The problem for most with a $5 million gift is affording it! Just because a married couple has net worth in excess of $10 million doesn't mean that the couple can afford to part with $10 million forever. But for those highly motivated to avoid death taxes, there are ways to have your cake and eat it, too. By that, I am referring to intentionally defective trusts or self-settling trusts where the gift is deemed complete for gift and estate tax purposes, but the donors may request distributions from the independent trustee if needed. Neither donor may be a trustee, but both or either can retain the right to remove a trustee for any reason whatsoever. If a friendly trustee ever denies your client the privilege of a distribution, that person or institution can be replaced. Of course, the entire $5 million and any future appreciation may stay out of your estate forever, so this really should be the last pocket that you use, if possible.

Another benefit of this type of trust is what estate planning professionals call the tax burn, called that because this tax burn is caused by the donor paying the ongoing income taxes for what happens inside the trust.
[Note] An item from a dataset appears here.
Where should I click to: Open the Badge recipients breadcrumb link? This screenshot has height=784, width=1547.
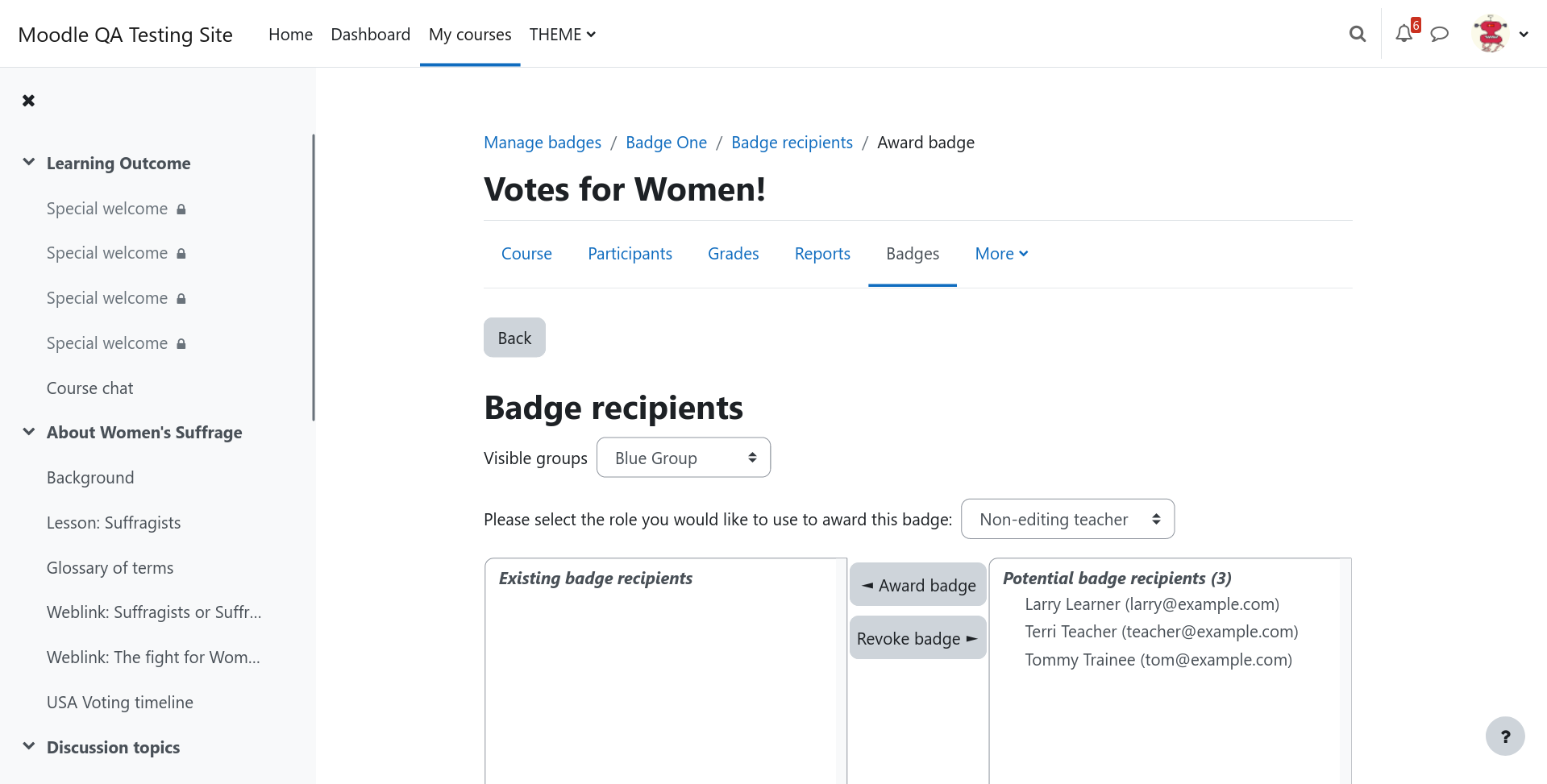coord(792,143)
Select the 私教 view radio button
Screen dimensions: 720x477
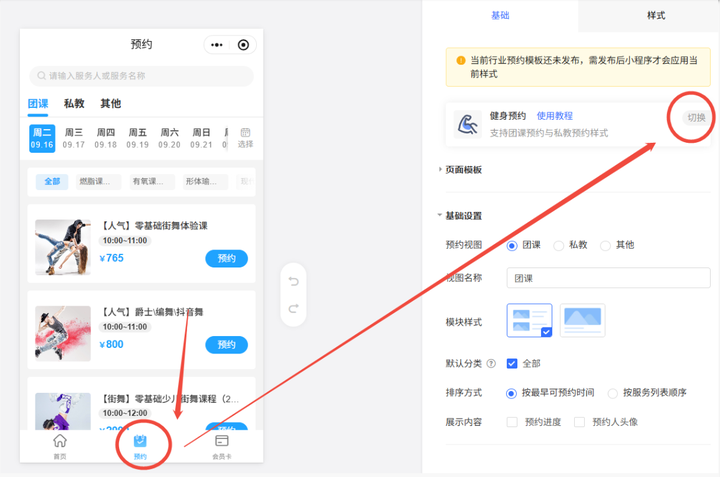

Once again, for larger estates, payment of the tax by the donor is another way to help reduce the taxable residue of the grantor donor's estate.



A new word was introduced last year to the estate planning lexicon: portability. In a nutshell, portability refers to a surviving spouse's ability to take advantage of any unused death tax credits from a decedent spouse who did not plan for maximizing the utilization of the $5 million credit.

To take advantage of the portability rules, the unused credit must first be transferred from the estate of the deceased to that of the survivor. This is done by the filing of an estate tax return for the decedent, even if there is no death tax due. Not filing the return will cause the loss of the unused credit amount forever in the estate of the survivor. It is important to note that for clients who may have passed early in this year that the death tax return may be due any day now. The problem, however, is that the Internal Revenue Service does not have the 2011 version of Form 706 ready for use, so these estates will need to file a timely extension to preserve the portability of the deceased spouse's unified credit.

Estate planning is positively a growth area for CPA financial planners. The best practices among successful advisors include having some estate planning expertise in house, with a team of subject matter experts who may be in other firms. At a minimum, your stable of competent professionals should include a competent estate planning attorney and perhaps a life insurance professional, as insurance still plays a very big role in the planning of large estates. Be sure to work closely with your clients; explain and document these recommendations carefully, as well as the advantages and risks of these strategies.


John P. Napolitano, CFP, CPA, PFS, is chairman and CEO of U.S. Wealth Management in Braintree, Mass.